Although a greater percentage of PGx recipients versus non-recipients indicated that they shared their results with a family member (No PGx: 84.8%; Received PGx: 89.2%) this difference was not statistically significant (p=0.08; Table 3). The majority of individuals in both groups also indicated that they would recommend the test to others, however, PGx recipients were more likely to indicate that they would recommend it to family members (p=0.002) and non-family members (p=0.002; Table 3).
Impact of High versus Low Pharmacogenomic Risk
Among PGx recipients, the median number of PGx risks returned was 2 out of a total of 12 that were tested (Mean=2.4, SD=1.2). Further, of those who received PGx, there were a total of 41 individuals who had at least one instance of receiving a PGx risk for a medication they were either currently taking or had previously taken (see online supplementary Table 3).

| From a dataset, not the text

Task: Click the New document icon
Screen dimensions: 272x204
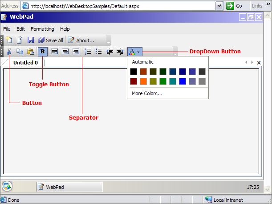Action: (x=9, y=40)
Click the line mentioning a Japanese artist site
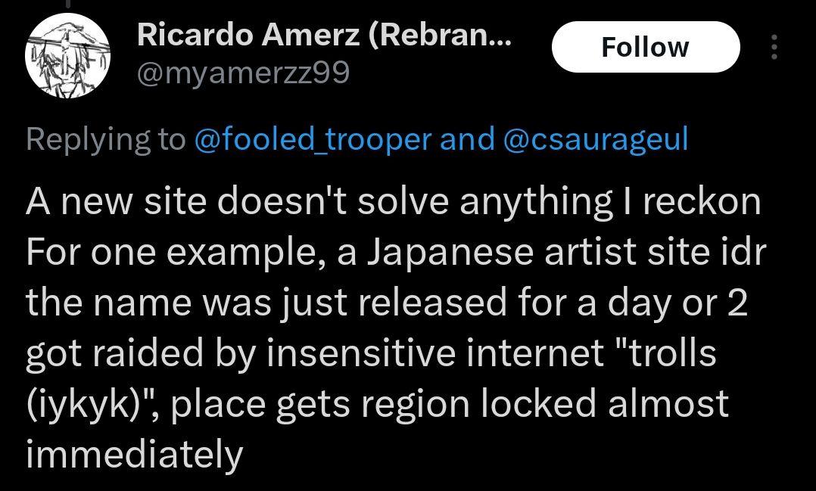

Individuals at high PGx risk had a greater increase in physician visits (p=0.006; see online supplementary figure 3), were more likely to share their results with their physician (p=0.04), and were more likely to speak with a genetic counsellor about their results (p=0.02) at follow-up relative to individuals at low PGx risk (Table 4). The within-subjects change (increase) in physician visits among those individuals at low PGx risk was significant (p=0.02), however, among those at high PGx risk this effect did not reach statistical significance (p=0.85), likely due to low power to detect the effect with such a small sample size (n=41).
Individuals at high PGx risk did not differ from those in the low risk group in terms of whether or not their physician ordered additional tests based on their genomic results (p=0.40) or in their number of visits to a non-physician healthcare provider (p=0.74) at follow-up.
Psychological Response
Individuals at high PGx risk were not found to differ from low risk individuals in anxiety symptoms between baseline and follow-up (p=0.99), and there were no group differences in follow-up test-related distress (p=0.41).
Perceptions of DTC Genomic Testing
Individuals at high PGx risk did not differ from low risk individuals with respect to their perceptions of DTC genomic testing or with respect to any of the social outcomes assessed (see online supplementary Table 4).